**Short task:**
Change "Cover Flow" to "Gallery" in the records from the line with "Viewport: 730px width, 410px height." up to and including the line with "Click the Export", and reproduce only those lines with everything else left as it stands.
* Begin Records supplied *
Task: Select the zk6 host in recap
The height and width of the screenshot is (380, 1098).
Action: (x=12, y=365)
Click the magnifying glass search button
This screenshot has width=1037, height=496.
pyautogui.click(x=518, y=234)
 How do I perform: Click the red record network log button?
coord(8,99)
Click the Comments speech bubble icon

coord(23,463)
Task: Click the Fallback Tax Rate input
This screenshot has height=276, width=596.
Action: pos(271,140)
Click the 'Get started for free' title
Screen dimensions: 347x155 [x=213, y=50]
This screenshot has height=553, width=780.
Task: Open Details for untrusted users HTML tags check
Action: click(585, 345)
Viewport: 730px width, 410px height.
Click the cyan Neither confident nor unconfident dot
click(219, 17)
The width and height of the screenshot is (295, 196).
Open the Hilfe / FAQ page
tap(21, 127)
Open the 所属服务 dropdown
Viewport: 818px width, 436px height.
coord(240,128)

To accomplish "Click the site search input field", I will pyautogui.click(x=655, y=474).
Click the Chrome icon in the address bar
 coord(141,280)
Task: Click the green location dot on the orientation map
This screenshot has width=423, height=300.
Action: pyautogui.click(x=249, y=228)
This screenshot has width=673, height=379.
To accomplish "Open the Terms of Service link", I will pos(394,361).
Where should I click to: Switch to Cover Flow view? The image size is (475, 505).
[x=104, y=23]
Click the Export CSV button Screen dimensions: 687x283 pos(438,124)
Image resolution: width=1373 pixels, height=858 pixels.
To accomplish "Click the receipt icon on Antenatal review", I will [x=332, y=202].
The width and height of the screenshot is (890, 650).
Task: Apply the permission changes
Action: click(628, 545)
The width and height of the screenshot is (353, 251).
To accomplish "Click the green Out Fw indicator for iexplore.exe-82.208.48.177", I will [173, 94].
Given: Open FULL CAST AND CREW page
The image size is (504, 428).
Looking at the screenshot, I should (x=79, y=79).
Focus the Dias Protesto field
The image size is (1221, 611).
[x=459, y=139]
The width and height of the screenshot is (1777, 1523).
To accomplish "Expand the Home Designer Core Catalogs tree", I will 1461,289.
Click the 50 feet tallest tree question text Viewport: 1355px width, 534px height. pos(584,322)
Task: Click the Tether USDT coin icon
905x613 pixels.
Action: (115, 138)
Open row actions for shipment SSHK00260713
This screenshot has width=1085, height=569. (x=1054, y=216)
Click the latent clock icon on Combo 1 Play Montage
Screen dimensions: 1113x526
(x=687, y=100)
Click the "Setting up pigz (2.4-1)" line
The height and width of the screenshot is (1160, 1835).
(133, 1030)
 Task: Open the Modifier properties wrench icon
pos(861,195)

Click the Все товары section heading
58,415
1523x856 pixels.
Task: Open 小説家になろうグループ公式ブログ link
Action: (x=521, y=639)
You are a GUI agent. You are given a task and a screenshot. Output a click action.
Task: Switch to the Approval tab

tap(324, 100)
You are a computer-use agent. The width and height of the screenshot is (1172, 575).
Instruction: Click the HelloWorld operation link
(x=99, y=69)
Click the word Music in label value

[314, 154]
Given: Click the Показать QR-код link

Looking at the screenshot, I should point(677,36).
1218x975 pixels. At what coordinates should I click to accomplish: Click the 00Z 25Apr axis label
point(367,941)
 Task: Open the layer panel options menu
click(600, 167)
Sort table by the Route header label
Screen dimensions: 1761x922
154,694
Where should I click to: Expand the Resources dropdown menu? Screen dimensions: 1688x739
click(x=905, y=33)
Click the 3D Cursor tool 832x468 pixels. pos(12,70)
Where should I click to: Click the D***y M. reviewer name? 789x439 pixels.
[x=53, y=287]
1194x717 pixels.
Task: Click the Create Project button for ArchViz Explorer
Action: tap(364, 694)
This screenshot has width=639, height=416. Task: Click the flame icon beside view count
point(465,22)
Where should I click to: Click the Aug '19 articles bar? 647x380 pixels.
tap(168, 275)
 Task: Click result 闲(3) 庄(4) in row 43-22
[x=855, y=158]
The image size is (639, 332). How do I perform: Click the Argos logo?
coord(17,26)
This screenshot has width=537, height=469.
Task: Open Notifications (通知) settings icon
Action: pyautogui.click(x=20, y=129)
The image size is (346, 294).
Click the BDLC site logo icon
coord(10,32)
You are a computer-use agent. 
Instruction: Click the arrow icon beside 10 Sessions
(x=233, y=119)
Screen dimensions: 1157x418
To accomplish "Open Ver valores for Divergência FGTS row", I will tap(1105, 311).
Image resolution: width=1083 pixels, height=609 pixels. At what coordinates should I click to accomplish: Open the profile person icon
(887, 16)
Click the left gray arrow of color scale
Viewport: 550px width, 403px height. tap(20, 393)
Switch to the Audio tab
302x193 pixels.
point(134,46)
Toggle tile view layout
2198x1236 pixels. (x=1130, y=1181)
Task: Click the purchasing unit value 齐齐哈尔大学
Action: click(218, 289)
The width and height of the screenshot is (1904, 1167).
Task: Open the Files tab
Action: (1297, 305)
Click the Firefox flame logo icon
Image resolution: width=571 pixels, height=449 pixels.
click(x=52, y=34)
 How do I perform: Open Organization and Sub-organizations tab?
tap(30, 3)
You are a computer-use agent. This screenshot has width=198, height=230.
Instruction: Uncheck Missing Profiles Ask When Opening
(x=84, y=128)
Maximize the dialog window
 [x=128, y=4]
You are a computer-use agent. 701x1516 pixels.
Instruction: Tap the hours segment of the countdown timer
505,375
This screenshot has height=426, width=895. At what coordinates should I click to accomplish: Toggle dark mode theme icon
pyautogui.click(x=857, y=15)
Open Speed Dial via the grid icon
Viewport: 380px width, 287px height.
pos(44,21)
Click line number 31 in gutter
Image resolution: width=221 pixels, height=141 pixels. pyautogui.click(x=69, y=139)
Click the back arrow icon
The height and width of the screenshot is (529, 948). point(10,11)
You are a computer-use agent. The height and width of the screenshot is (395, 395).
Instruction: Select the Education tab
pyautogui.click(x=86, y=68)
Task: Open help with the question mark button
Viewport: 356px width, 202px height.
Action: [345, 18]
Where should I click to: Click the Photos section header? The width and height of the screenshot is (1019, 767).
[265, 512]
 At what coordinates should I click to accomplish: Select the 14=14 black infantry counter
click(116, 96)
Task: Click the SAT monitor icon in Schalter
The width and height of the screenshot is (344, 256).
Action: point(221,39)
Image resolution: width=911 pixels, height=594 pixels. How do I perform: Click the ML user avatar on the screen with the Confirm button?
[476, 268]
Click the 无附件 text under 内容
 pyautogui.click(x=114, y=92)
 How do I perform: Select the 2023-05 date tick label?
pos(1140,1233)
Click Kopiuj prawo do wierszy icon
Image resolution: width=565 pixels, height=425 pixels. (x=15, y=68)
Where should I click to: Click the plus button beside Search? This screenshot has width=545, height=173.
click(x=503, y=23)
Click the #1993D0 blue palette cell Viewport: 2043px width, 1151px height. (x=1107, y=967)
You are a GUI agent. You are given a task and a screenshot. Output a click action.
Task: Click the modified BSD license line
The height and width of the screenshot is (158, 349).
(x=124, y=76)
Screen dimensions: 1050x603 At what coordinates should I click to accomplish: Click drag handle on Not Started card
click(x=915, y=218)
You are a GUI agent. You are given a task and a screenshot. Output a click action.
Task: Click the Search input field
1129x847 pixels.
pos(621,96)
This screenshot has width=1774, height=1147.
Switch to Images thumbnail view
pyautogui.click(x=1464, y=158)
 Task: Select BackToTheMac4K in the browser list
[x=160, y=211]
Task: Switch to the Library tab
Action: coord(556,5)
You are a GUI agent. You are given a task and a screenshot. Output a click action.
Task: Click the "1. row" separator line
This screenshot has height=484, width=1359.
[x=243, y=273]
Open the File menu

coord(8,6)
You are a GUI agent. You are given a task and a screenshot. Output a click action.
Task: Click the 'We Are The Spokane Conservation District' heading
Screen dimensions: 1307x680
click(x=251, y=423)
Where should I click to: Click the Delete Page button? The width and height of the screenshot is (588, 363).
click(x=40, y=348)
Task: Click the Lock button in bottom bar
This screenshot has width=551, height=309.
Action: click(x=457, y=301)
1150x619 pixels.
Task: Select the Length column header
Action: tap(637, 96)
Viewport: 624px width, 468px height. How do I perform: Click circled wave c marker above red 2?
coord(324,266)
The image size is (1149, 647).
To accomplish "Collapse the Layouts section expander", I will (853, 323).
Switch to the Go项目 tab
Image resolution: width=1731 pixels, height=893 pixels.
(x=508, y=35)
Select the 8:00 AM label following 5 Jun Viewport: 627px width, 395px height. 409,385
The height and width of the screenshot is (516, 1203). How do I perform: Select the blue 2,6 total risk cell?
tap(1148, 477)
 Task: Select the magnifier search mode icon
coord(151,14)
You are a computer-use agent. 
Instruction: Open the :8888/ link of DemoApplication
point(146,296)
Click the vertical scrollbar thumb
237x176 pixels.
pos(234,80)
* End Records supplied *
**Output:**
Viewport: 730px width, 410px height.
Click the cyan Neither confident nor unconfident dot
click(219, 17)
The width and height of the screenshot is (295, 196).
Open the Hilfe / FAQ page
tap(21, 127)
Open the 所属服务 dropdown
Viewport: 818px width, 436px height.
coord(240,128)

To accomplish "Click the site search input field", I will pyautogui.click(x=655, y=474).
Click the Chrome icon in the address bar
 coord(141,280)
Task: Click the green location dot on the orientation map
This screenshot has width=423, height=300.
Action: pyautogui.click(x=249, y=228)
This screenshot has width=673, height=379.
To accomplish "Open the Terms of Service link", I will pos(394,361).
Where should I click to: Switch to Gallery view? The image size is (475, 505).
[x=104, y=23]
Click the Export CSV button Screen dimensions: 687x283 pos(438,124)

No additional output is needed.